How to Connect with Your Partner Through Differences

There comes a point in a relationship or marriage when it dawns on you that your partner is actually much different from you. This realization often comes when you begin living together in domestic bliss…or maybe…scratch the bliss part. I remember when my husband and I got our first tiny one-bedroom apartment together and our newly married cloud of contentment suddenly became a fog of little arguments over where the silverware drawer should go and whether or not he or I had too many clothes or shoes. However, the real kicker that helped me see the true colors of spousal differentiation arrived one day when I was innocently taking a shower to get ready for the morning. As I was showering, I heard the door open and my husband enter. I stopped shampooing my hair and silently wondered what he was doing in my zone of personal toiletry space (note that I grew up in a very private family and we never entered the bathroom when someone else was in there). When all of a sudden, I heard the unmistakable sounds and smelled the unmentionable smell of someone pooping…yes, pooping…about one foot away from me, hidden only by a thin layer of plastic and fabric.

“What are you doing?” I screeched. “You cannot seriously be pooping while I am in the bathroom with you!” My husband nonchalantly and very logically said, “Uh, yeah, I am, I had to go and we only have one bathroom.” My eyes popped, my mouth dropped open, and I covered my ears to hide the sounds of male defecation while I urged him to get out as quickly as possible and yelled that this was definitely crossing a boundary line!

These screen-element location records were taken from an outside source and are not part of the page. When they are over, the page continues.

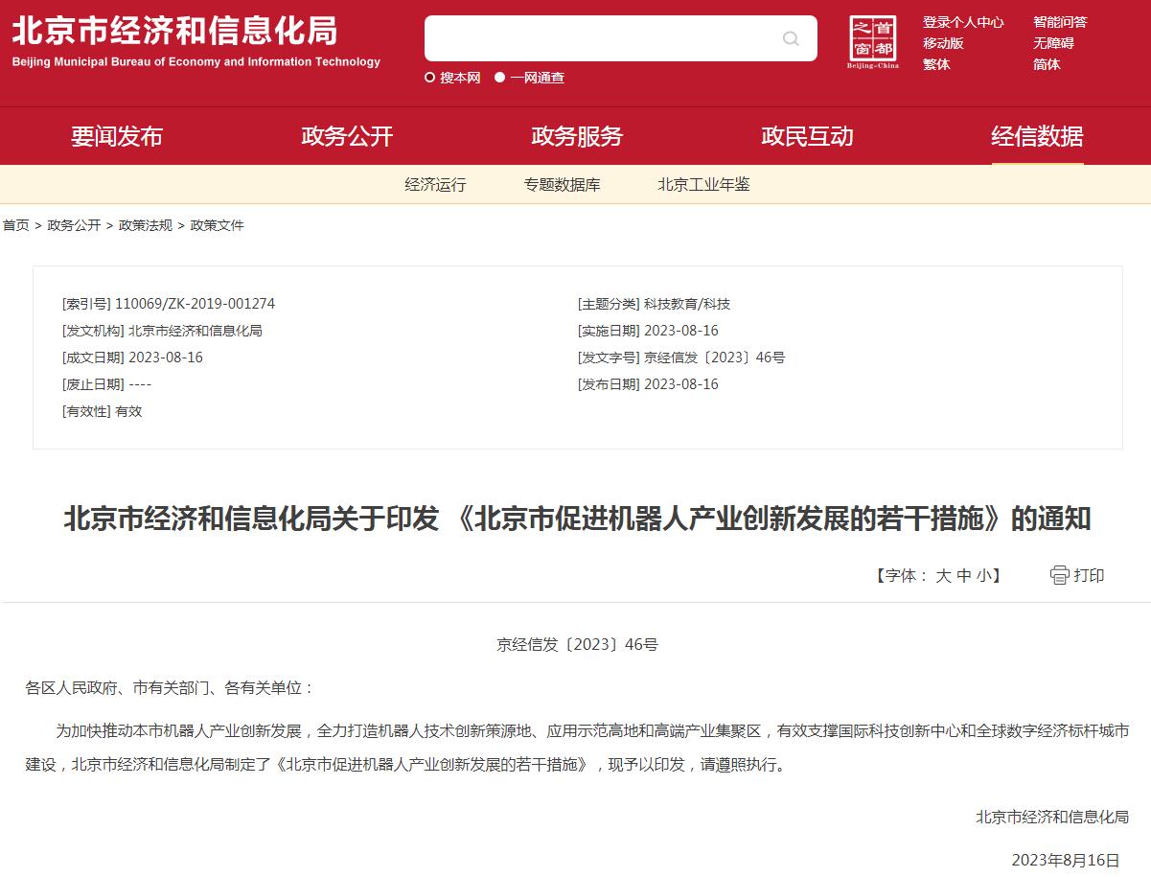Set font size to 大
Image resolution: width=1151 pixels, height=877 pixels.
tap(943, 575)
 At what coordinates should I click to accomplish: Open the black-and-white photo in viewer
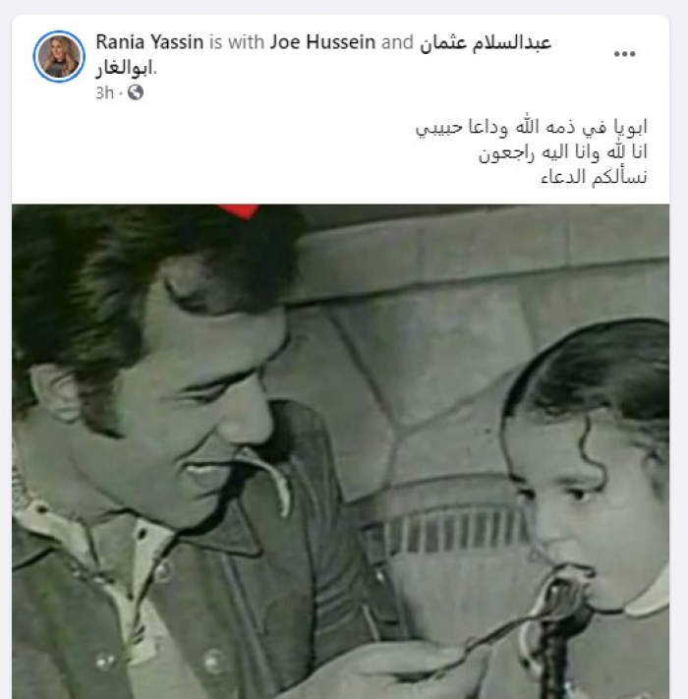340,451
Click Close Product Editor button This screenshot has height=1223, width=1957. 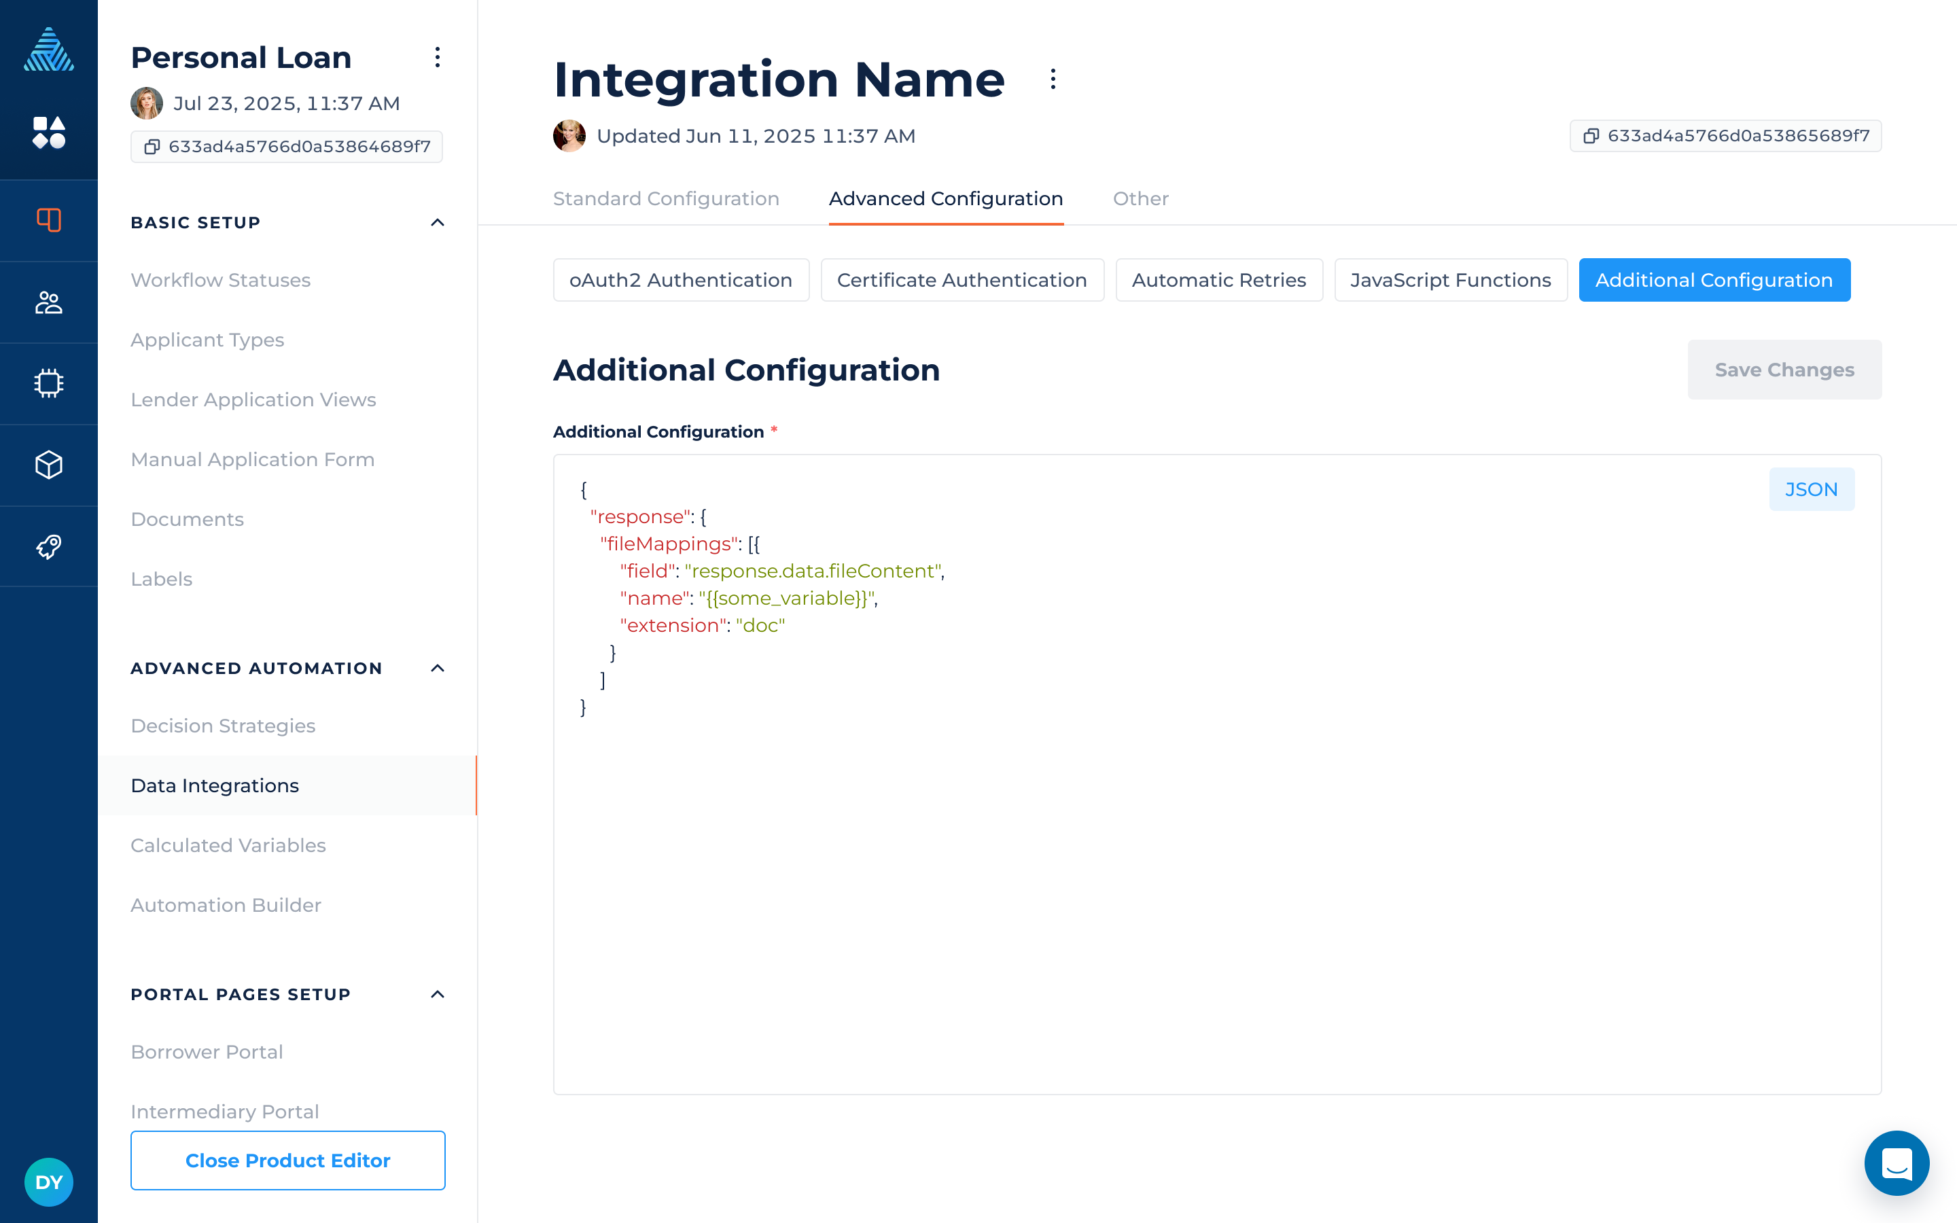[x=288, y=1160]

Eight years of marriage and two kids later and I have definitely moved past my snobbish notions of bathroom personal time (although I do still draw the line of spousal bowel movements while I am in the bathroom). However, since that very abrupt and shocking encounter with my husband all those years ago, I have come to the realization again and again that we are very different people. Along with the differences in personalities and gender that cause frustrated sighs, eye rolls, or the occasional heated argument, it is important to understand and recognize a more positive way in which our spouses differ from us, namely, how they love and want to be loved by us.5lovelanguages

Enter the Five Love Languages book by Gary Chapman. In it, he discusses the unique ways in which individuals feel and express love. Chapman uses the analogy of a “love tank”, which much like a gas tank when it is running low, the vehicle, or in this case the person, starts to decompress, fall apart, and cannot run with their usual gusto and topnotch performance. A person’s love tank is filled when they are uniquely loved through a partner’s use of their individual love language. Champman depicts the following five love languages and suggests that individuals identify their top two or three.

  • Words of Affirmation – These include verbal affirmations of a job well done, compliments on a new haircut or outfit, and uplifting and encouraging statements.
  • Quality Time – Examples are going on a date, turning off the TV and other electronic devices and talking to each other about your day, or going on a walk together.
  • Physical Touch – This does not just mean sex, it can also refer to holding hands, giving hugs, playing with your partner’s hair, giving them a massage, etc.
  • Receiving Gifts – Someone with a love language for receiving gifts loves heartfelt gifts or mementos that tells them that their partner cares and is thinking of them. The gifts don’t need to be expensive or fancy, but they do need to be given with purpose and thought to the receiver.
  • Acts of Service – This love language is an expression of love through action. It can involve doing something for your partner that he or she would normally do – i.e. cleaning the dishes, cooking a meal, taking out the garbage, walking the dog, or it may be giving them a massage or driving to get them ice cream when they have a late night craving.

Chapman’s book does a much more detailed job of describing the love languages as well as provide assessments to help you identify what are your top two or three. Although I do recommend buying or renting the book, an easy way to identify what are your love languages are is to think about what fills up your metaphorical love tank. Like, when my partner does ________, then I feel loved, appreciated or that I could touch the stars. Whatever you used to fill in that blank, see where it fits in the love languages category. Is it physical touch? Is it an act of service? Or maybe it’s a gift.

The tricky piece to all of this is that whatever your love language is, know that your partner’s is most likely different. For example, my love languages are words of affirmation and acts of service. My husband’s are quality time and physical touch. Since ours our different, this means that we most likely are not naturally going to offer up our partner’s love languages to each other and therefore we need to go out of our way, or go above and beyond what comes natural to us, to help our partner feel loved and to keep their “tanks” full. So since I tend to be more on the independent and private side of things (hence the bathroom story above), I need to remember to be giving in terms of physical touch to my husband. A hug and kiss before work, a back rub while he is in the kitchen, or holding hands and snuggling at night while we watch TV all go a long way to help him stay full of love and positive energy for the next day.

I encourage you to check out Chapman’s book and discover what are your’s, your partner’s or even your children’s love languages (note that he also wrote a book specifically geared to understanding and connecting with your child). You and your partner are different in so many ways and sometimes we need to move out of our comfort zone in order to help our loved ones feel appreciated and more connected to us within our relationship.